Qué tiempos aquellos, tan planos y predecibles, con sus rutinas, en cambio, éstos, tan llenos de incertidumbre y emociones negativas aún nos deparan la sorpresa de los libros de texto gratuitos
El clamor retumba por el territorio entero: ¡volvamos a clases! Pero, ya que nos acomodemos plenamente en los tiempos estos, ¿seremos capaces de llevar a la práctica lo necesario para que el sistema educativo sea superior y se desenvuelva acompasado a las mudas constantes que experimenta la sociedad? Pero no la sociedad en general: de comunidad en comunidad. Y eso necesario para que la deliberación fructifique consiste en desestimar la dinamita como fulminante del cambio (es una metáfora, describe bien eso a lo que somos tan dados: recomenzar desde los escombros para luego hacer más) y en no excluir a cualquiera de los agentes que intervienen en el proceso, partir de lo que tenemos y apreciamos, que no es poco, aunque los actuales gestos transformadores estén empeñados en mirar puro cascajo en todo.

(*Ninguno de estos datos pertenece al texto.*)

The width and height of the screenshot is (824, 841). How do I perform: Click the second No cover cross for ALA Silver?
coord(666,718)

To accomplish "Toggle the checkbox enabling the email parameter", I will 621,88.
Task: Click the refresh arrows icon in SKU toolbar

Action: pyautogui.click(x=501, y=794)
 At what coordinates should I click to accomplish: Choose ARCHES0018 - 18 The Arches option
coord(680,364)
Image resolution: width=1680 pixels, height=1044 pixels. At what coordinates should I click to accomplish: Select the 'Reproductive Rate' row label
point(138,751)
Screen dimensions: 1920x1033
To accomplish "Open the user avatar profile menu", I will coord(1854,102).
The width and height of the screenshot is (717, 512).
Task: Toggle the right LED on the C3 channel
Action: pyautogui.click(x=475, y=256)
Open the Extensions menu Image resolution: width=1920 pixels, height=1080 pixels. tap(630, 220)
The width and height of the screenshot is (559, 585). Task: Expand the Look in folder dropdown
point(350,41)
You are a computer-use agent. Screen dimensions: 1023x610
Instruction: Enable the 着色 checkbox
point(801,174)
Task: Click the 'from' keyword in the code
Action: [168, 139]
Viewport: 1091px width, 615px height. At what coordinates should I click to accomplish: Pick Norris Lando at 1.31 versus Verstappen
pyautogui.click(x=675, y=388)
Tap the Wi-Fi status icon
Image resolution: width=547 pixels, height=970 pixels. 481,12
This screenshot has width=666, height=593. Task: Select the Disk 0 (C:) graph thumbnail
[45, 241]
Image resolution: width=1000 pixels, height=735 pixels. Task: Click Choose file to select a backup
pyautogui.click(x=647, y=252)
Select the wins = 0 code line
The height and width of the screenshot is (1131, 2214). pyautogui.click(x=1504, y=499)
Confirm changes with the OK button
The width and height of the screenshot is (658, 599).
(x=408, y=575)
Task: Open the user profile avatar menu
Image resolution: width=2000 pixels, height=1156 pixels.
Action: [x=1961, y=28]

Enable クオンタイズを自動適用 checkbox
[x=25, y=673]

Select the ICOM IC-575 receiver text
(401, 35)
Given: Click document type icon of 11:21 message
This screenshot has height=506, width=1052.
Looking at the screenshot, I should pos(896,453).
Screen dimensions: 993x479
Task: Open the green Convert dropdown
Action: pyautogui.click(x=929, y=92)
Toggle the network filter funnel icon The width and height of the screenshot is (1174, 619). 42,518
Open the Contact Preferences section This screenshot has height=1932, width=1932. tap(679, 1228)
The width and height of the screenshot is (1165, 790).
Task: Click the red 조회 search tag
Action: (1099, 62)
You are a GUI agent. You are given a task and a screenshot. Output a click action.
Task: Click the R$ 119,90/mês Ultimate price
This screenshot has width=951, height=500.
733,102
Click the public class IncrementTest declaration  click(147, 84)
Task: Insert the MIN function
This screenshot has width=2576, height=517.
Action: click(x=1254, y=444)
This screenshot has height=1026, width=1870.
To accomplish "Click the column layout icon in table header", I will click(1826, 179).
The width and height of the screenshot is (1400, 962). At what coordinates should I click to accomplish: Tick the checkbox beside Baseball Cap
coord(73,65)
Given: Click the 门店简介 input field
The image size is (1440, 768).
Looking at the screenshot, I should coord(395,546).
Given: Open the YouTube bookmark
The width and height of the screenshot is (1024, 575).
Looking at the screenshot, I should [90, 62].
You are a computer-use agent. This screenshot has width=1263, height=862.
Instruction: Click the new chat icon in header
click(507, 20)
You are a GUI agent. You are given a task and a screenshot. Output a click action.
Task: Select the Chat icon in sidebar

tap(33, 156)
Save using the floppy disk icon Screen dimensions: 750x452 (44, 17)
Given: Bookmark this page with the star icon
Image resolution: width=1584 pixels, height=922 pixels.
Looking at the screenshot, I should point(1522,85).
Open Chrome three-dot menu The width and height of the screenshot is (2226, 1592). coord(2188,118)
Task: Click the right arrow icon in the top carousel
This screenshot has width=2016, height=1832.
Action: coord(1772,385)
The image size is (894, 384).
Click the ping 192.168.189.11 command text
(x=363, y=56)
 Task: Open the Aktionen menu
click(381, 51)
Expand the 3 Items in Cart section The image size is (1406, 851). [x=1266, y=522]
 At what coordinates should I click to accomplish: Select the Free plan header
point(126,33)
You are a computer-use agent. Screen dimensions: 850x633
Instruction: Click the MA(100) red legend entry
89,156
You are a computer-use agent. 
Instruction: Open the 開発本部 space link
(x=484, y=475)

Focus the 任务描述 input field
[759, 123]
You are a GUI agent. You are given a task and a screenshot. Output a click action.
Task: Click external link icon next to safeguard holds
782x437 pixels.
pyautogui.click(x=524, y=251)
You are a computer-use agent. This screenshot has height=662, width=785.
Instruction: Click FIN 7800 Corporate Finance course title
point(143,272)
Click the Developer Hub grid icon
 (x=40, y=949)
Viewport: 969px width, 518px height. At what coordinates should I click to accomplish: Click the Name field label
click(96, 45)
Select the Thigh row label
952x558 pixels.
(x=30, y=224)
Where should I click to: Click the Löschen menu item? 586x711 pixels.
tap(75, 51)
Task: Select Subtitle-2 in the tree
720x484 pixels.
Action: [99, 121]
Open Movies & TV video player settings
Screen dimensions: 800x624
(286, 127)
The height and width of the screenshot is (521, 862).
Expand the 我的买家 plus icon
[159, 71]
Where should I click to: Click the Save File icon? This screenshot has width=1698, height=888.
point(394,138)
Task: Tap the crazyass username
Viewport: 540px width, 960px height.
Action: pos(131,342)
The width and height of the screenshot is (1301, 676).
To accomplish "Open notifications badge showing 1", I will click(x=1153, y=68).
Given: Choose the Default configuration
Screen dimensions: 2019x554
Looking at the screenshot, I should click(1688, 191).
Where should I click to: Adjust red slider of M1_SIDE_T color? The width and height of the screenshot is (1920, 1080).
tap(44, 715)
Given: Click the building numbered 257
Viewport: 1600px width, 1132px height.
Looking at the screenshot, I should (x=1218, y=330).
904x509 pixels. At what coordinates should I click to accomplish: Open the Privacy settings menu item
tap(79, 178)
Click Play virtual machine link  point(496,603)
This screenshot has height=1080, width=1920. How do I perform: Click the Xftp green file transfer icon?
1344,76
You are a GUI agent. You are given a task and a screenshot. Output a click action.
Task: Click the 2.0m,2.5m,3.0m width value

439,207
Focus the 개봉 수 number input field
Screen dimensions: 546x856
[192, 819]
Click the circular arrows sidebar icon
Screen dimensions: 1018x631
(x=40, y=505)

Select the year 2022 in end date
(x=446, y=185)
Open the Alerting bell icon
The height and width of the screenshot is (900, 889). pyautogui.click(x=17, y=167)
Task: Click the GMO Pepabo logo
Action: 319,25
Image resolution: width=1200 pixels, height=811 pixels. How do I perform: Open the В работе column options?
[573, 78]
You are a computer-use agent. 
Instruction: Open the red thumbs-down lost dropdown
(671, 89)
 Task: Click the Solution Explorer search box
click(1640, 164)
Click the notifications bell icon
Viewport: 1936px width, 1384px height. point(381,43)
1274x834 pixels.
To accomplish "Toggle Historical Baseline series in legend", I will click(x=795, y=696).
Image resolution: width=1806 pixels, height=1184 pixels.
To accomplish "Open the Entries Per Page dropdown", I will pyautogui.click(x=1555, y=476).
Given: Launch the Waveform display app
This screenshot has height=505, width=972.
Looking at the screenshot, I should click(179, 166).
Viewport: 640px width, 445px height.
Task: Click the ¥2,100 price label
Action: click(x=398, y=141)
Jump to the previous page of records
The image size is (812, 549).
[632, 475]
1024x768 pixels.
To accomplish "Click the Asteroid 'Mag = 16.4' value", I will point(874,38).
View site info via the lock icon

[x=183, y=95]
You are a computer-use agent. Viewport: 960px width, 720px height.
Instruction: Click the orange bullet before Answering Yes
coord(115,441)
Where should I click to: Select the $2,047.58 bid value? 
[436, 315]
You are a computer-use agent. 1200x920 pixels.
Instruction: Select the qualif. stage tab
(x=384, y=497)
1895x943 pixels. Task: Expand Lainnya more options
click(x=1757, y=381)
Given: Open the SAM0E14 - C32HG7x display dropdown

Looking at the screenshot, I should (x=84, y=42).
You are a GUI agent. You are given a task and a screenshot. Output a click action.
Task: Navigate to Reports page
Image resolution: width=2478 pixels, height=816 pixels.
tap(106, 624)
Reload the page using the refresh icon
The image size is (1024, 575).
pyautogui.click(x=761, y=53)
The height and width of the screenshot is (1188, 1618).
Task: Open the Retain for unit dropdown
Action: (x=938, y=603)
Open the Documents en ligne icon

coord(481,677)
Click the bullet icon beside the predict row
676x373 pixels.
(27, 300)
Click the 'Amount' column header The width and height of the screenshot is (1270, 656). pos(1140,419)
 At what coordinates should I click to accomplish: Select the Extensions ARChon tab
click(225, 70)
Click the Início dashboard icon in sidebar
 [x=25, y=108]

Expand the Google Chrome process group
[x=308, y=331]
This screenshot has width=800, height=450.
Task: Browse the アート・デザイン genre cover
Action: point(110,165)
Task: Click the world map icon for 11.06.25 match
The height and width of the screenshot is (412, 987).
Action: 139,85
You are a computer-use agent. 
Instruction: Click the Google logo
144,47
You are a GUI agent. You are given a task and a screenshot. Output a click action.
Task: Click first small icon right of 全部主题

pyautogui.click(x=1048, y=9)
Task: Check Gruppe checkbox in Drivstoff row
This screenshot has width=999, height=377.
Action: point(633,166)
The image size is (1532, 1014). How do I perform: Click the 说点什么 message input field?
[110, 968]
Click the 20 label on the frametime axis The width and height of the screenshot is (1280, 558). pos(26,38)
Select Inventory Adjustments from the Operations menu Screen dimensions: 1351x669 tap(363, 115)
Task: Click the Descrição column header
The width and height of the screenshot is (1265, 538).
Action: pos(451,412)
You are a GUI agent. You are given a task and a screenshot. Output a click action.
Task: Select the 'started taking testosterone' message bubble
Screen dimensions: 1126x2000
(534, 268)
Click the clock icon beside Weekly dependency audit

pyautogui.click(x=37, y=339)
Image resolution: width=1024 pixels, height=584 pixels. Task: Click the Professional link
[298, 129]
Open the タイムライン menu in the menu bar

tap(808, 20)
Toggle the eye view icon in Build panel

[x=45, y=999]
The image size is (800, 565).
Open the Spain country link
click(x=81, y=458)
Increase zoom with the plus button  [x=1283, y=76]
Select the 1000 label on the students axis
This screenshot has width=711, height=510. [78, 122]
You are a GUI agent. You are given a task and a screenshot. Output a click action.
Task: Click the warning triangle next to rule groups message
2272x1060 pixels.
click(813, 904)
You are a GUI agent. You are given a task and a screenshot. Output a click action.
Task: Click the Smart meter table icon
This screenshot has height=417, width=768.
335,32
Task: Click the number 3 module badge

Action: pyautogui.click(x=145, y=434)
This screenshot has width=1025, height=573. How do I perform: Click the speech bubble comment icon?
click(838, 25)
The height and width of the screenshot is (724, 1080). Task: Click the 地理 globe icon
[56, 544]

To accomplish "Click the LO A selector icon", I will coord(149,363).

Durante este trance, la discusión respecto a la vuelta a las aulas, ha quedado en evidencia que lo que prima en el sistema es la desconfianza: la SEP no ha mostrado certezas contundentes respecto a su plan (y tal vez sea excesivo llamarlo así) y no parece sentirse obligada a manifestar, para que las familias confíen, que las escuelas, reparadas, limpias, con los servicios mínimos utilizables, y las y los maestros capacitados para hacer lo suyo en este periodo inusitado; no sucede porque el sistema, con sus componentes, está quebrantado, las autoridades, por las deficiencias que saben existen, atribuidas a ellas o a las previas, no se sienten confiadas para decir concretamente qué esperan de las familias para inhibir riesgos y éstas, como siempre, quedan en situación de considerar el regreso a clases como una fatalidad, tiene que ser -no hay de otra, por salud mental-, y echar andar, en su fuero interno, la fe en el azar bendito, que ponga a sus hijas, a sus hijos, en la ladera venturosa, segura y saludable, y si no es mucho pedir, que de paso algo aprendan.
Qué tiempos aquellos, tan planos y predecibles, con sus rutinas, en cambio, éstos, tan llenos de incertidumbre y emociones negativas aún nos deparan la sorpresa de los libros de texto gratuitos; ya se llenará la nación del vocerío debatiente y echaremos a andar, no nos queda más, la fe en el azar bendito: que de algo sirvan, al menos mientras los mandamos a la pila de escombro correspondiente.